Ou, plus probablement, elle cherche à attirer sur ses charmes l'attention de son seul spectateur potentiel. Dans cet espace vivement éclairé par le croisement de trois sources lumineuses, la tension érotique s'impose au premier regard. La possible relation sexuelle "inappropriée" à laquelle l'homme au teint cadavérique se dérobe, est moins le sujet que le cadre d'une image où les objets mobiliers "ont une signification précise" mais secrète. Le fauteuil en acajou, sur lequel a atterri une enveloppe bleue, son accoudoir soulignant la courbe généreuse des fesses de la jeune femme, le classeur où elle plonge une main distraite, le parapluie, la porte vitrée ouverte sur la gauche, un deuxième bureau, sur lequel sont posés une machine à écrire et deux carnets : autant d'éléments dont la présence rivalise avec celle des deux personnages. Autant d'indices pour une énigme dont le caractère "criminel" est possible mais non avéré et peut-être inutile. Réalisant une série de photomontages en 1986 à partir de cette œuvre, Victor Burgin y voyait l'image de "l'organisation de la sexualité pour le capitalisme". Une telle réduction idéologique, si caractéristique du postmodernisme, est d'autant plus absurde qu'elle fait écran à l'ambivalence si patiemment élaborée par Hopper. Au contraire d'un récit médité dans le jeu d'une causalité inéluctable, la situation dramatique de Office at Night reste sans issue. Poursuivant son commentaire, Hopper écrivait : "C'est le tableau lui-même qui en dira plus, mais j'espère bien qu'il ne racontera aucune anecdote évidente, parce qu'aucune n'y est entendue." Le tableau, c'est-à-dire l'image élaborée et fixée par la peinture, qui permet précisément de déporter cette scène en deçà d'un développement narratif ou idéologique.

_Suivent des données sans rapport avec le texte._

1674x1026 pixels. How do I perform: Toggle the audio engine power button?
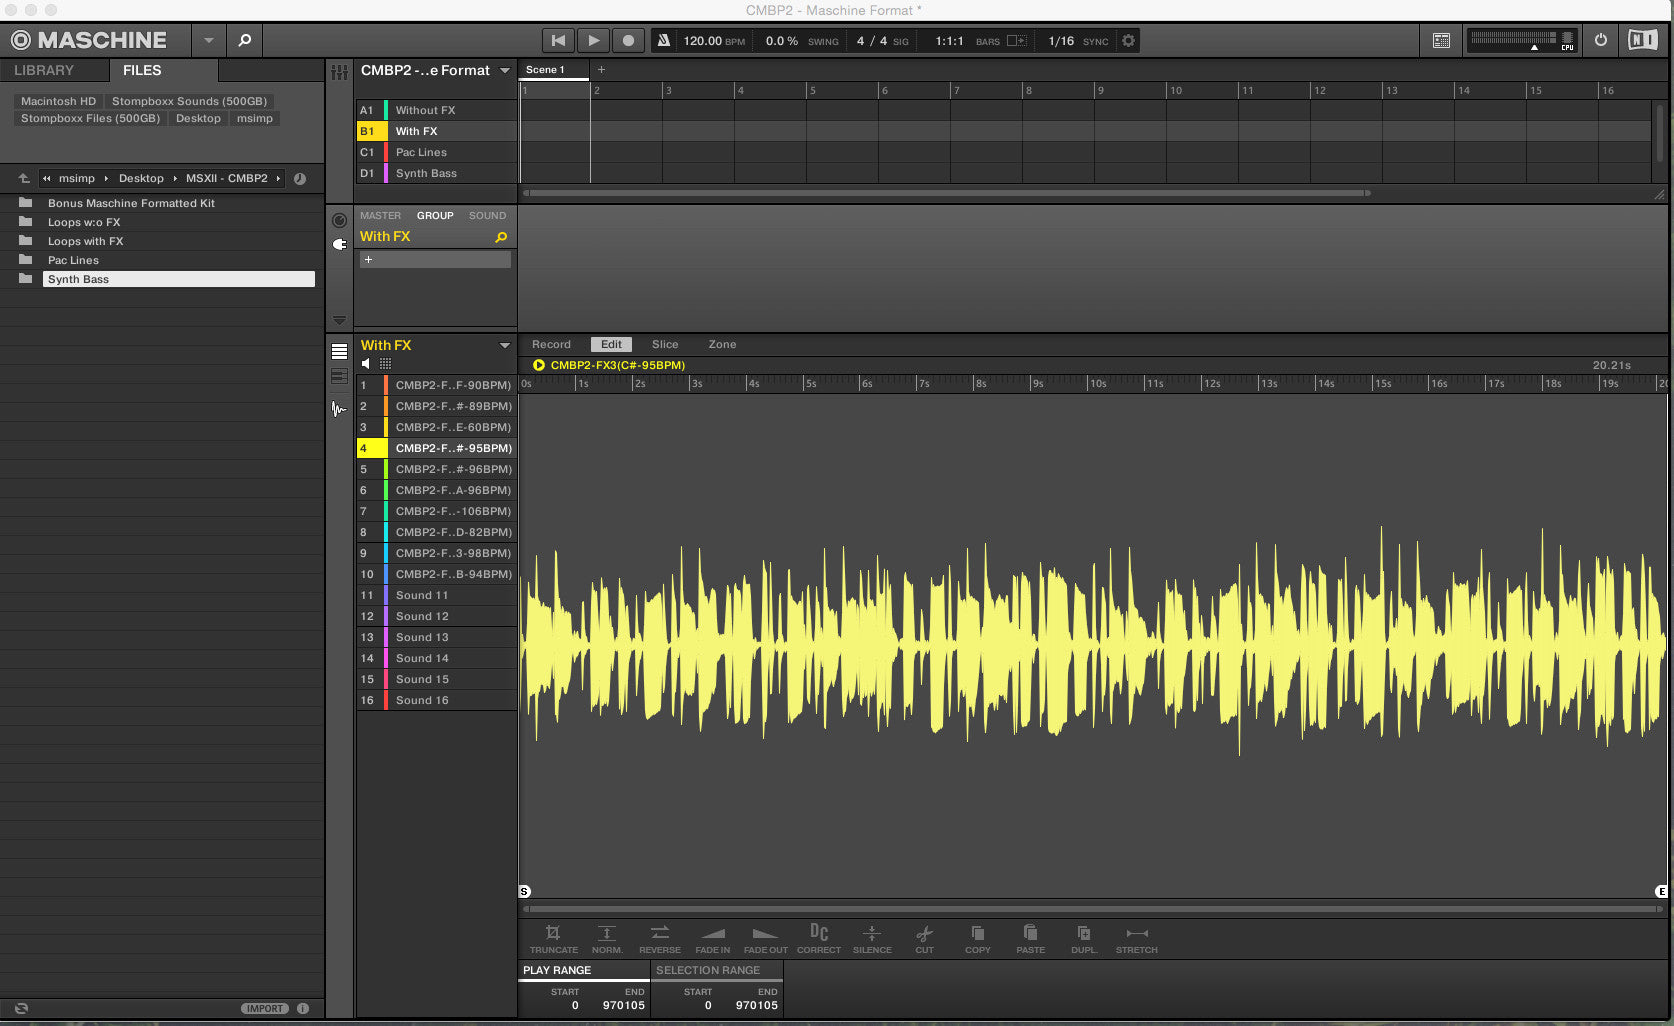pyautogui.click(x=1600, y=40)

Dès leurs premières années de vie en couple, les Hopper ont pris l'habitude d'attribuer des prénoms et des noms aux personnages des tableaux. Dans son carnet d'inventaire, scrupuleusement tenu, Josephine ne manque pas de les mentionner. Les quatre protagonistes de Tables for Ladies (1930), Olga, la serveuse blonde, Anne Popebogales, la caissière, Max et Sadie Scherrer, installés à une table, sont les héros d'une histoire qui n'a pas même été élaborée et demeure à jamais virtuelle. Dans Conference at Night, Sammy et Deborah, "une sorte de reine", éclipsent si bien le troisième homme qu'il reste anonyme, relégué au subalterne statut d'accessoire. Nul doute que Josephine ne soit l'instigatrice de cette passion nominative qui ouvre le champ à une psychologisation abusive et lui donne, croit-elle, un certain ascendant sur son époux et son œuvre. S'il joue le jeu et nomme lui-même Nora le personnage de l'un de ses derniers tableaux (Intermission, 1963), il réfute avec énergie les tentatives de Jo qui cherche à conférer un dimension domestique aux fictions qu'il veut préserver de toute orientation dramatique. Ainsi de Cap Cod Morning (1950), où, en proie à sa passion domestique, elle décide bêtement de voir "une femme qui regarde par la fenêtre pour voir si le temps est assez beau pour étendre son linge". Hopper ne cache pas son irritation : « Est-ce que j'ai dit ça ? Tu en fais un Norman Rockwell. Pour moi, elle regarde simplement pas la fenêtre, elle regarde tout simplement par la fenêtre.» Comme tant d'autres personnages hopperiens, cette femme entre deux âges, coupée de la nature et du soleil par les vitres de la véranda, est suspendue entre deux moments aussi inconséquents l'un que l'autre. Elle regarde — elle regarde tout simplement par la fenêtre pour voir si le monde, disparu quelques heures pendant la nuit et transfiguré dans ses rêves, est encore là, identique à l'idée qu'elle en a.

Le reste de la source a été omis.